• **WORK TO BE COMPLETED**
Every line in the data below that includes "computer" belongs in the answer, copied as it stands.

────────────────────────────────────────

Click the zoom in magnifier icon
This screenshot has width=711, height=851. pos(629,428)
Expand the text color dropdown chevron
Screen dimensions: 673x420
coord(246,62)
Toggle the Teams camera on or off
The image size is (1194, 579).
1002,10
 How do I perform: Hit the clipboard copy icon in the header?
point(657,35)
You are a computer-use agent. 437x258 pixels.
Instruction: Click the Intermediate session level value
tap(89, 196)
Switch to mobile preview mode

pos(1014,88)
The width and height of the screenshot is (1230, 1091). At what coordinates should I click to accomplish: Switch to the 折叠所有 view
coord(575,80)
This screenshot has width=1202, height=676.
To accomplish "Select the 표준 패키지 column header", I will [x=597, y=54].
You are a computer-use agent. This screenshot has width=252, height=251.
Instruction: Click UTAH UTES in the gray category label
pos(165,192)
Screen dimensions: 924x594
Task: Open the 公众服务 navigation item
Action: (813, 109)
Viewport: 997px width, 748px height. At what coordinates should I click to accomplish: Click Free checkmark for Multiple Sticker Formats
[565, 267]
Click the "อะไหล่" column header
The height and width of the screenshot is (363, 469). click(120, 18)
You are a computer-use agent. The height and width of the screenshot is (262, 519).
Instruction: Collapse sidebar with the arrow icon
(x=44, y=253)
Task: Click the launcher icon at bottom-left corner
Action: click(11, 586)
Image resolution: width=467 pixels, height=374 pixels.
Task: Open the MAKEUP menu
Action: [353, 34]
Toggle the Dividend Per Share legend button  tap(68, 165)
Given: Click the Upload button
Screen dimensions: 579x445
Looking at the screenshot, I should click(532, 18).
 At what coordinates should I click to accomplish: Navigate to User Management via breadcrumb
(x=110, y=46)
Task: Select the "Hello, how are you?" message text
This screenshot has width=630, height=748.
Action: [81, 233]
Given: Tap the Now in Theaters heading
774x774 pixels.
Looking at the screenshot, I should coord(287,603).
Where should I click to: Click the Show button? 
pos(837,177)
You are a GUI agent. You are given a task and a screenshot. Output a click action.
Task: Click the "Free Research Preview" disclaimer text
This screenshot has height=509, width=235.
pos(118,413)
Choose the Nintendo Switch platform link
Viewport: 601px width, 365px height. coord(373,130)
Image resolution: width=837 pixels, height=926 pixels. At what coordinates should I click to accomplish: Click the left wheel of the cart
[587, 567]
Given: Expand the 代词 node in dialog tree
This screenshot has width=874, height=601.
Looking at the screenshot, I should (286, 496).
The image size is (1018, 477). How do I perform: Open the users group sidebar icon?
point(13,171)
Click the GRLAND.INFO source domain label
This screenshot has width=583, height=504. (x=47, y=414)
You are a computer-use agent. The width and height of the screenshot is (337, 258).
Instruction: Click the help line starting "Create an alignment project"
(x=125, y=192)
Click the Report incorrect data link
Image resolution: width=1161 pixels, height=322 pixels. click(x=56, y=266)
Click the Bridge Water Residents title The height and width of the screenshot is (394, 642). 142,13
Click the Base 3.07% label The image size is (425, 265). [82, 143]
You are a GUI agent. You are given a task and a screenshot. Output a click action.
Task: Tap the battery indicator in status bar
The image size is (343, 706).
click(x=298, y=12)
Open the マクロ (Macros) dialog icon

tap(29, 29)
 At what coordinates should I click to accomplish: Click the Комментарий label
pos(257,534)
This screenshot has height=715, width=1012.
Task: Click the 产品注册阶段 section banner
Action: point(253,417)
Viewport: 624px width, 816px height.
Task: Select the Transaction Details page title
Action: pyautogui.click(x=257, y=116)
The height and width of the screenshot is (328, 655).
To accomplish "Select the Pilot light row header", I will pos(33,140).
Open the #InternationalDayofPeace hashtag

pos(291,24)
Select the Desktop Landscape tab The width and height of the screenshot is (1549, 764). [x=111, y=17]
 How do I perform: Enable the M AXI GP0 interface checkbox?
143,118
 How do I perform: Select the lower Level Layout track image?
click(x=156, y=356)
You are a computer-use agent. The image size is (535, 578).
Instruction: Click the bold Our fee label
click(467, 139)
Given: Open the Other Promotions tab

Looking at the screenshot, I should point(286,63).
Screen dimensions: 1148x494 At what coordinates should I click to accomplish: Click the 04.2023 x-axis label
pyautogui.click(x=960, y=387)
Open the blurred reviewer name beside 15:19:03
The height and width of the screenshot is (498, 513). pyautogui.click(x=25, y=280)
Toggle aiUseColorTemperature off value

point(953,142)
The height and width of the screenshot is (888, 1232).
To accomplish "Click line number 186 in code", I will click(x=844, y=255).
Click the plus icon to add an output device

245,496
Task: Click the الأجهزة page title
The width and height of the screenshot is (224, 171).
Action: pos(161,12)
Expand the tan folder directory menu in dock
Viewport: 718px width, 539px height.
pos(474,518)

────────────────────────────────────────

• **RESPONSE BOX**
You are a computer-use agent. 437x258 pixels.
You are a computer-use agent. This screenshot has width=252, height=251.
You are a computer-use agent. The height and width of the screenshot is (262, 519).
You are a computer-use agent. The width and height of the screenshot is (337, 258).
You are a computer-use agent. The image size is (535, 578).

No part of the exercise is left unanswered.